[Exercise instructions] Print the lines below without changing anything.

Start Stored rows

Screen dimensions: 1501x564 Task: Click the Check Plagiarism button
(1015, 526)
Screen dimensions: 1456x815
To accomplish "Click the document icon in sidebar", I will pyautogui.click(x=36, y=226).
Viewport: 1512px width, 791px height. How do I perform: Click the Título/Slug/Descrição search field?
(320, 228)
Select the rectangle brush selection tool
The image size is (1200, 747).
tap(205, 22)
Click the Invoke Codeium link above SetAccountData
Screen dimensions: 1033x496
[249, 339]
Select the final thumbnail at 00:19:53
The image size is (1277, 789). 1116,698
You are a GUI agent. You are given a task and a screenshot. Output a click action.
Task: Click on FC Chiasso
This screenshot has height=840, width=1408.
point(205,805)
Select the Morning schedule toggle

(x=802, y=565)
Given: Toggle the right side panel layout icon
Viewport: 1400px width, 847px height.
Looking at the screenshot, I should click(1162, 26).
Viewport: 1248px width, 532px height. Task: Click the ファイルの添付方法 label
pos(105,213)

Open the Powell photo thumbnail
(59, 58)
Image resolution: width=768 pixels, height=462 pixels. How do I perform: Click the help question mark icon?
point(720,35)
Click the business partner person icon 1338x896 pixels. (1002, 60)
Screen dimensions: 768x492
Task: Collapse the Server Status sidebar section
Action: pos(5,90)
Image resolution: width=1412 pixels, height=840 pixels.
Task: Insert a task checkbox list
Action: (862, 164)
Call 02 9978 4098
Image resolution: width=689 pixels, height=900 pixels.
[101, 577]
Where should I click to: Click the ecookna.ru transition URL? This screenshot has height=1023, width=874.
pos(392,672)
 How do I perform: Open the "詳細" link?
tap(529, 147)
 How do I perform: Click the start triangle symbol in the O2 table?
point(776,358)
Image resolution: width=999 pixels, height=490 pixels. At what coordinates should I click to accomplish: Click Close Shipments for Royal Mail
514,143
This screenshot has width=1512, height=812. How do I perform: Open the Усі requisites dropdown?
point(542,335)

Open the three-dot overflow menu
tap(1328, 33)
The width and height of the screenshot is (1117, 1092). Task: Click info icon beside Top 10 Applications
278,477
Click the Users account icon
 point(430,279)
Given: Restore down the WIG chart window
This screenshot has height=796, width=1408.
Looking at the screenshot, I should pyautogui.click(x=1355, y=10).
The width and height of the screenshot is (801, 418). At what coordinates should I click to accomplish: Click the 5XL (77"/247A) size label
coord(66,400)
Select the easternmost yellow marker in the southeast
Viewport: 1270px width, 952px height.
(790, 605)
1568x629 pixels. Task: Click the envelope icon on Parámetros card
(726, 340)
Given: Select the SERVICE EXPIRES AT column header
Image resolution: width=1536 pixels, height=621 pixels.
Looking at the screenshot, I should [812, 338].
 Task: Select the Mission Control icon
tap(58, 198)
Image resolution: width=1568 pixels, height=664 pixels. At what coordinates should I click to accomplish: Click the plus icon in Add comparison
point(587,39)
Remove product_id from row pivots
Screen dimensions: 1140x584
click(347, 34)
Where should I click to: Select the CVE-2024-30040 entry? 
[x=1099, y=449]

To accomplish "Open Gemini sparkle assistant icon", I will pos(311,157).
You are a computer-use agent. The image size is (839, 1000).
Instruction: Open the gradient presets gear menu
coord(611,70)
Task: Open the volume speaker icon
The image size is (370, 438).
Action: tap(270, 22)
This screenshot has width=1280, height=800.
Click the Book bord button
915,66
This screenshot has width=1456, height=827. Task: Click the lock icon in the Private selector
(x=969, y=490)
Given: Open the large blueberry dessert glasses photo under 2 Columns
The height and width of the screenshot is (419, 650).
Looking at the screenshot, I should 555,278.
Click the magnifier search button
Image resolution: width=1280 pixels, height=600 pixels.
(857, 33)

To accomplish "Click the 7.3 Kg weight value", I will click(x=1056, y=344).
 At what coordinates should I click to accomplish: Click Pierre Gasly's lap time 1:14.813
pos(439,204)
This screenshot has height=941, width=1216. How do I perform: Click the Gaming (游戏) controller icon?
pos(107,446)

End Stored rows

[Correct response]
Screen dimensions: 1501x564 Task: Click the Check Plagiarism button
(1015, 526)
Screen dimensions: 1456x815
To accomplish "Click the document icon in sidebar", I will pyautogui.click(x=36, y=226).
Viewport: 1512px width, 791px height. How do I perform: Click the Título/Slug/Descrição search field?
(320, 228)
Select the rectangle brush selection tool
The image size is (1200, 747).
tap(205, 22)
Click the Invoke Codeium link above SetAccountData
Screen dimensions: 1033x496
[249, 339]
Select the final thumbnail at 00:19:53
The image size is (1277, 789). 1116,698
You are a GUI agent. You are given a task and a screenshot. Output a click action.
Task: Click on FC Chiasso
This screenshot has height=840, width=1408.
point(205,805)
Select the Morning schedule toggle

(x=802, y=565)
Given: Toggle the right side panel layout icon
Viewport: 1400px width, 847px height.
Looking at the screenshot, I should click(1162, 26).
Viewport: 1248px width, 532px height. Task: Click the ファイルの添付方法 label
pos(105,213)

Open the Powell photo thumbnail
(59, 58)
Image resolution: width=768 pixels, height=462 pixels. How do I perform: Click the help question mark icon?
point(720,35)
Click the business partner person icon 1338x896 pixels. (1002, 60)
Screen dimensions: 768x492
Task: Collapse the Server Status sidebar section
Action: pos(5,90)
Image resolution: width=1412 pixels, height=840 pixels.
Task: Insert a task checkbox list
Action: (862, 164)
Call 02 9978 4098
Image resolution: width=689 pixels, height=900 pixels.
[101, 577]
Where should I click to: Click the ecookna.ru transition URL? This screenshot has height=1023, width=874.
pos(392,672)
 How do I perform: Open the "詳細" link?
tap(529, 147)
 How do I perform: Click the start triangle symbol in the O2 table?
point(776,358)
Image resolution: width=999 pixels, height=490 pixels. At what coordinates should I click to accomplish: Click Close Shipments for Royal Mail
514,143
This screenshot has width=1512, height=812. How do I perform: Open the Усі requisites dropdown?
point(542,335)

Open the three-dot overflow menu
tap(1328, 33)
The width and height of the screenshot is (1117, 1092). Task: Click info icon beside Top 10 Applications
278,477
Click the Users account icon
 point(430,279)
Given: Restore down the WIG chart window
This screenshot has height=796, width=1408.
Looking at the screenshot, I should pyautogui.click(x=1355, y=10).
The width and height of the screenshot is (801, 418). At what coordinates should I click to accomplish: Click the 5XL (77"/247A) size label
coord(66,400)
Select the easternmost yellow marker in the southeast
Viewport: 1270px width, 952px height.
(790, 605)
1568x629 pixels. Task: Click the envelope icon on Parámetros card
(726, 340)
Given: Select the SERVICE EXPIRES AT column header
Image resolution: width=1536 pixels, height=621 pixels.
Looking at the screenshot, I should [812, 338].
 Task: Select the Mission Control icon
tap(58, 198)
Image resolution: width=1568 pixels, height=664 pixels. At what coordinates should I click to accomplish: Click the plus icon in Add comparison
point(587,39)
Remove product_id from row pivots
Screen dimensions: 1140x584
click(347, 34)
Where should I click to: Select the CVE-2024-30040 entry? 
[x=1099, y=449]

To accomplish "Open Gemini sparkle assistant icon", I will pos(311,157).
You are a computer-use agent. The image size is (839, 1000).
Instruction: Open the gradient presets gear menu
coord(611,70)
Task: Open the volume speaker icon
The image size is (370, 438).
Action: tap(270, 22)
This screenshot has width=1280, height=800.
Click the Book bord button
915,66
This screenshot has width=1456, height=827. Task: Click the lock icon in the Private selector
(x=969, y=490)
Given: Open the large blueberry dessert glasses photo under 2 Columns
The height and width of the screenshot is (419, 650).
Looking at the screenshot, I should 555,278.
Click the magnifier search button
Image resolution: width=1280 pixels, height=600 pixels.
(857, 33)

To accomplish "Click the 7.3 Kg weight value", I will click(x=1056, y=344).
 At what coordinates should I click to accomplish: Click Pierre Gasly's lap time 1:14.813
pos(439,204)
This screenshot has height=941, width=1216. How do I perform: Click the Gaming (游戏) controller icon?
pos(107,446)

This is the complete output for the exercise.